2017.10.14 07:30

【2017衆院選 働き方改革】 待ったなしの社会問題だ

 衆院が解散されるまで、秋の臨時国会最大の焦点とされてきたのが、「働き方改革」だ。
 政府は、労働基準法など複数の法改正案を一本化した働き方改革関連法案を提出する予定だった。解散により先送りになったが、長時間労働や雇用の質の改善は、待ったなしの問題だ。
 電通社員の過労自殺が論議を呼んだように過重労働の解消はいま、社会的な課題といえる。
 格差の是正や人手不足の解消を進めるには、労働者の4割近くを占める非正規労働者の待遇改善も欠かせない。
 「働き方改革」を看板政策に掲げる安倍政権は、法案でこれらに対応するはずだった。ところが、国会提出を前にして衆院を解散した。安倍政権の改革への本気度が問われるのは当然だ。
 法案には問題点も多い。選挙戦を法案の内容や与野党の主張を見極める機会にしたい。
 労働基準法では原則、週40時間、1日8時間を超えて働かせてはならないが、労使協定を結べば残業は事実上、青天井になる。
 厚生労働相の告示で、協定による残業も限度時間があるが、あくまで目安だ。政府は告示で定める「月45時間かつ年360時間」を法律に格上げして原則とし、罰則の適用対象にする方針だ。
 非正規労働者の待遇改善では、正社員と仕事内容や配置転換の範囲が同じなら、賃金や福利厚生も同じ待遇にするよう義務付ける。いわゆる「同一労働同一賃金」だ。
 意義のある改善策だが、例外として「月100時間未満」の残業を認めている。「過労死ライン」の時間数と同じであり、このまま制度化するのは無責任すぎる。
 一部の専門職を労働時間規制と残業代支払いの対象から外す「高度プロフェッショナル制度」が含まれていることも大きな問題だ。
 同趣旨の政策は過去にも提示されてきた。いわば「残業代ゼロ法案」であり、野党や連合が強く反発して実現しなかった経緯がある。
 今回も焼き直しに近い。
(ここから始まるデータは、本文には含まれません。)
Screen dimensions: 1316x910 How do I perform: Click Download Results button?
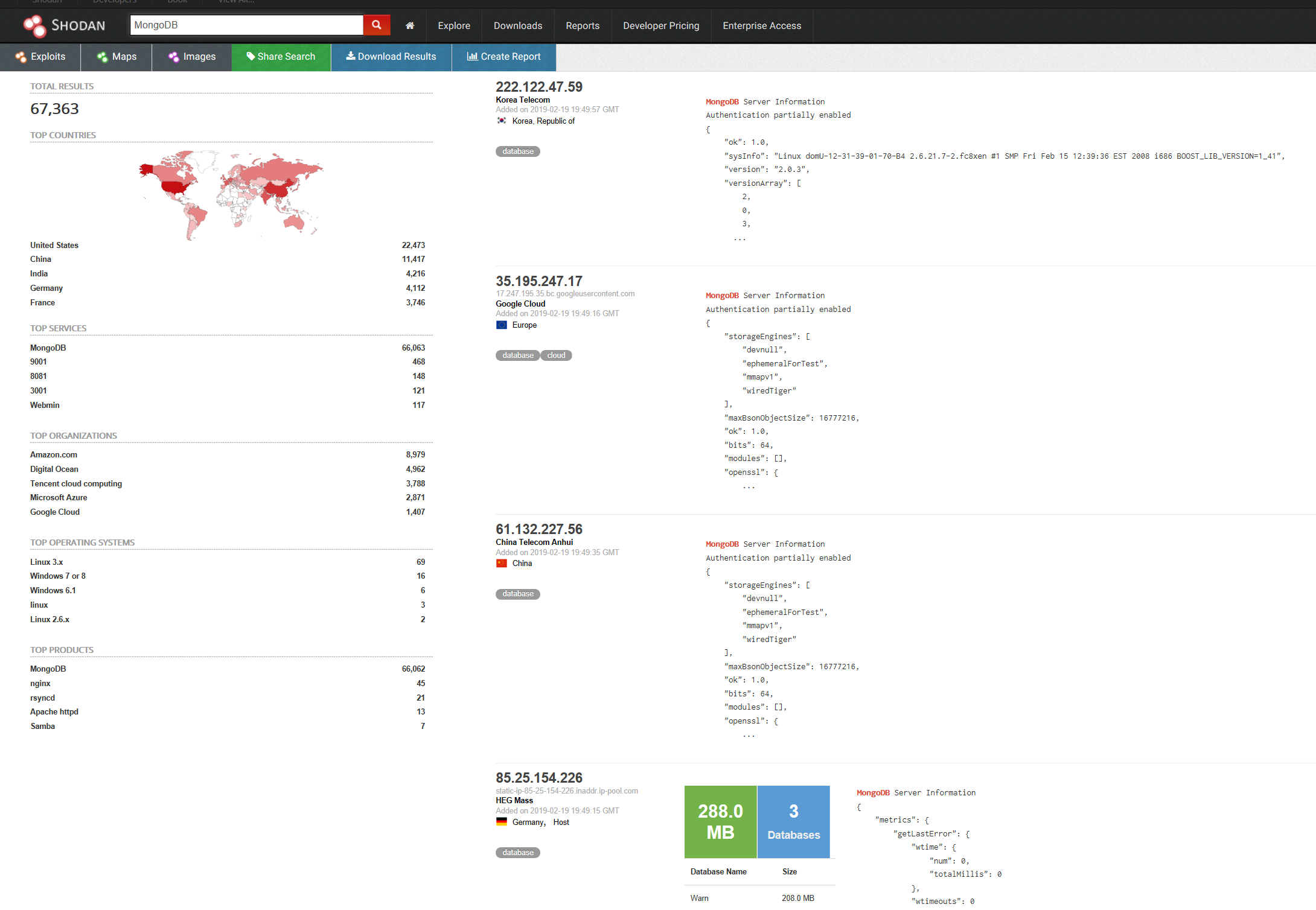point(391,57)
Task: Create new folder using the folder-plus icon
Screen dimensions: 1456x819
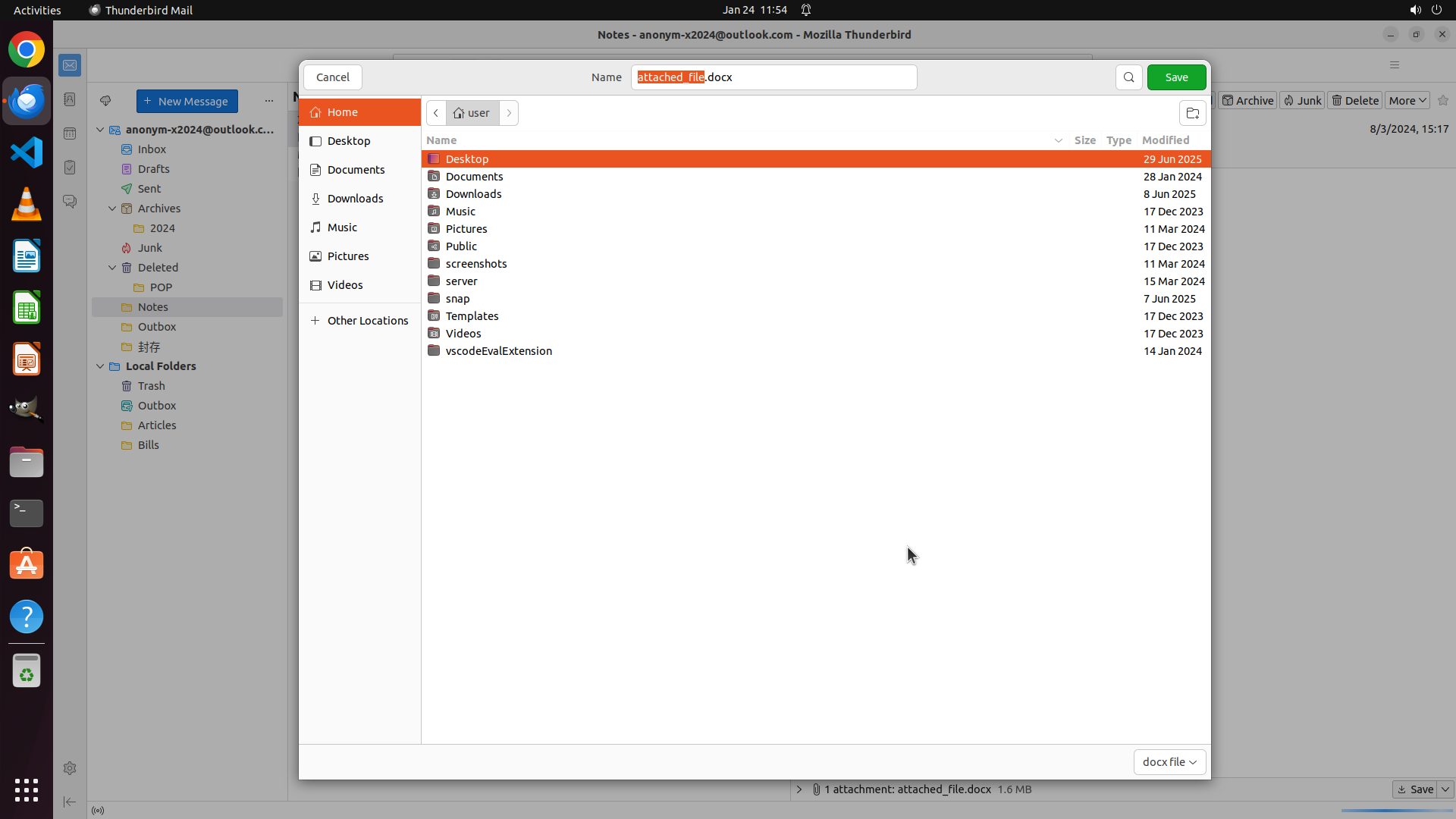Action: (x=1192, y=113)
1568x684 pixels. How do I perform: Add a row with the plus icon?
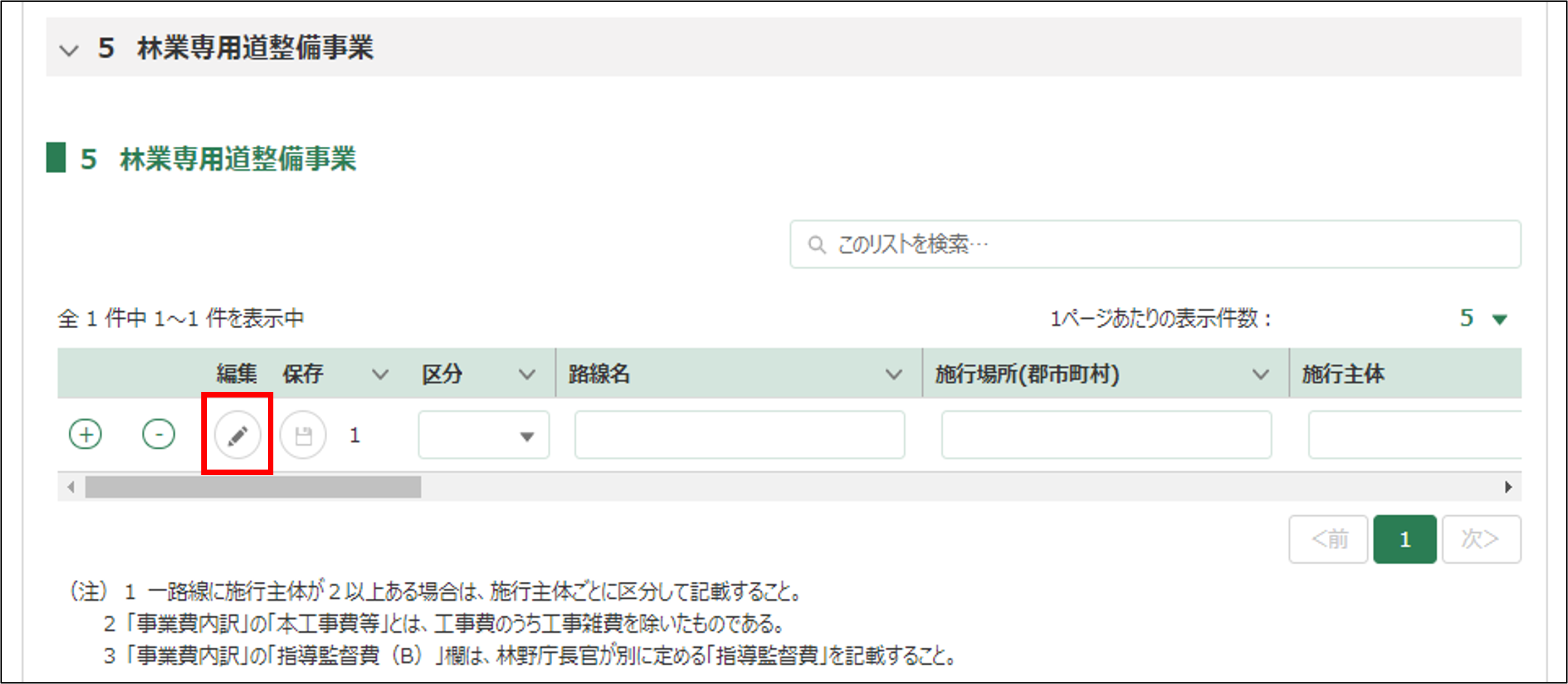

新たに健康確保措置を設けたが、過重労働を生む懸念は解消されていない。
 法案には、あらかじめ定めた時間を働いたとみなす裁量労働制の範囲拡大も盛り込まれている。
 いずれも経営者団体などが導入を強く求めてきたものだ。いったん導入されると対象が徐々に拡大され、長時間労働や残業代抑制の温床になる恐れが否定できない。
 何より、こうした相反する制度を抱き合わせ、法案を一本化する政権の手法はあまりに乱暴だ。ひとくくりの論議にせず、個別に丁寧な議論が欠かせない。
 新党の結成もあって、改憲や経済政策などが注目されがちだが、労働問題は日常生活に関わる。与野党には突っ込んだ論戦が求められる。